# [Entries on finding words and elements]
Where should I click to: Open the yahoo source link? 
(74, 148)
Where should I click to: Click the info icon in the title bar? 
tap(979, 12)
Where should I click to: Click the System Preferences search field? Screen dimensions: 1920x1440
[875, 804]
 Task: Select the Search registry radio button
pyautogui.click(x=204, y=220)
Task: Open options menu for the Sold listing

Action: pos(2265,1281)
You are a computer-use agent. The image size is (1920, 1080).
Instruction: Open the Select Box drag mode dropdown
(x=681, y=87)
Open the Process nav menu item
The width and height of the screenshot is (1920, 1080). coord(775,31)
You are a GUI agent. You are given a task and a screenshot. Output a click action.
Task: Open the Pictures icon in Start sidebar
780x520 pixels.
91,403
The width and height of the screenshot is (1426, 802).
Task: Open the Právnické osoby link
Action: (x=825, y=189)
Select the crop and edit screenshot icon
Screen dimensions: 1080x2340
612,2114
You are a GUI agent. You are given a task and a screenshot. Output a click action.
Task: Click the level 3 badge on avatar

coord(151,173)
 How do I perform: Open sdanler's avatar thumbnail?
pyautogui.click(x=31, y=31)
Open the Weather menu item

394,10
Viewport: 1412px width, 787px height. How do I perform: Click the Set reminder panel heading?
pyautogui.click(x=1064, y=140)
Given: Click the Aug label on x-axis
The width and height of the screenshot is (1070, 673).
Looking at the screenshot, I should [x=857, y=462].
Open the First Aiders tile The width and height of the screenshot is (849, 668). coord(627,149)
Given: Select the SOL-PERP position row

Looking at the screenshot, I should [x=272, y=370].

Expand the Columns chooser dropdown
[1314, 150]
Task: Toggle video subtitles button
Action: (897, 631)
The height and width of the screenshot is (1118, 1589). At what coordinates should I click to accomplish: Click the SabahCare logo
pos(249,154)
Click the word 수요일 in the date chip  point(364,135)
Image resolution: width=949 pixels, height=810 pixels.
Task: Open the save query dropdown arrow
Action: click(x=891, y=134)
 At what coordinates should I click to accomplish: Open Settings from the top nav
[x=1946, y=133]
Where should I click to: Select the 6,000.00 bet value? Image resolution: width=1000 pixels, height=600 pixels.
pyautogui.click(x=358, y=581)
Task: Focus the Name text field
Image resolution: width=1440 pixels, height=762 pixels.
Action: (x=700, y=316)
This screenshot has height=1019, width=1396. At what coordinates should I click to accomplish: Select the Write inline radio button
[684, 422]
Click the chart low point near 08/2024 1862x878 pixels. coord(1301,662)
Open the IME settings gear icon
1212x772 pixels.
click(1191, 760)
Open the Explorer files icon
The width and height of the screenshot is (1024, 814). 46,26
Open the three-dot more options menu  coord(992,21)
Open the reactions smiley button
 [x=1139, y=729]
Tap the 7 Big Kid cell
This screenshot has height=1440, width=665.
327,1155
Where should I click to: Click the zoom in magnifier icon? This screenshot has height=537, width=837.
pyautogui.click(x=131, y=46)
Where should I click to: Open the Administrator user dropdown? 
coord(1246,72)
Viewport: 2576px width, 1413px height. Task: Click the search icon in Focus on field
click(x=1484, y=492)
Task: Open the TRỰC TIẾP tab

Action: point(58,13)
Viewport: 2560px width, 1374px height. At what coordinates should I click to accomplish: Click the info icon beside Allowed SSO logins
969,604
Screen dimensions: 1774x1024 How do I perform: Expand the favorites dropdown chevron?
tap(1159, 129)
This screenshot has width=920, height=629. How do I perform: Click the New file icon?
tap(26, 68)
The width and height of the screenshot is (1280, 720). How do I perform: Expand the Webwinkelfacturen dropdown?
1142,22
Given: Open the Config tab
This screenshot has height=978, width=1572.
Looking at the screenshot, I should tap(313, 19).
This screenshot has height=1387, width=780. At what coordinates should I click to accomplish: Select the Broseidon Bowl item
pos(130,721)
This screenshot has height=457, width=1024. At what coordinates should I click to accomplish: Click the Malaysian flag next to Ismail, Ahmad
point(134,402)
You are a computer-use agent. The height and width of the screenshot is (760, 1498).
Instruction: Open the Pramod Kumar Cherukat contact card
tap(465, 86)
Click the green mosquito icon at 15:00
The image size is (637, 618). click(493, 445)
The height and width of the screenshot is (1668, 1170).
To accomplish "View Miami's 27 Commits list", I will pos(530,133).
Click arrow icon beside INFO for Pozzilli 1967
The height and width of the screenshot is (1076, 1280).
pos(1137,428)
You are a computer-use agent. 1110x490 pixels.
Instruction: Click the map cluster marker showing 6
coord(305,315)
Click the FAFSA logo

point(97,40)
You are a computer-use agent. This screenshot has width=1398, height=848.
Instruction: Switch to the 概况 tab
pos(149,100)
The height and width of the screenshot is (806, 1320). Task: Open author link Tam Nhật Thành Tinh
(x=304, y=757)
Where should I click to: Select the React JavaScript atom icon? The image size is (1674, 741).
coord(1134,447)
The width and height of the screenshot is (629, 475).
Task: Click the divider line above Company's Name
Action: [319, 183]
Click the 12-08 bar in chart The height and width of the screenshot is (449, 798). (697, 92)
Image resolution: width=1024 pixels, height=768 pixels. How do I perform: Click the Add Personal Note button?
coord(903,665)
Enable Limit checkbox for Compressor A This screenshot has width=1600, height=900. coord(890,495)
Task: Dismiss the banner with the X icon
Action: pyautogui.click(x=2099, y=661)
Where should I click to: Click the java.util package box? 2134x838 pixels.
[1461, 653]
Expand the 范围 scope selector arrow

# [Written exercise]
Please count the lines in the records above that contain the string "menu", treating uppercase and lowercase as different, and reply with only the number.

# [Worked solution]
4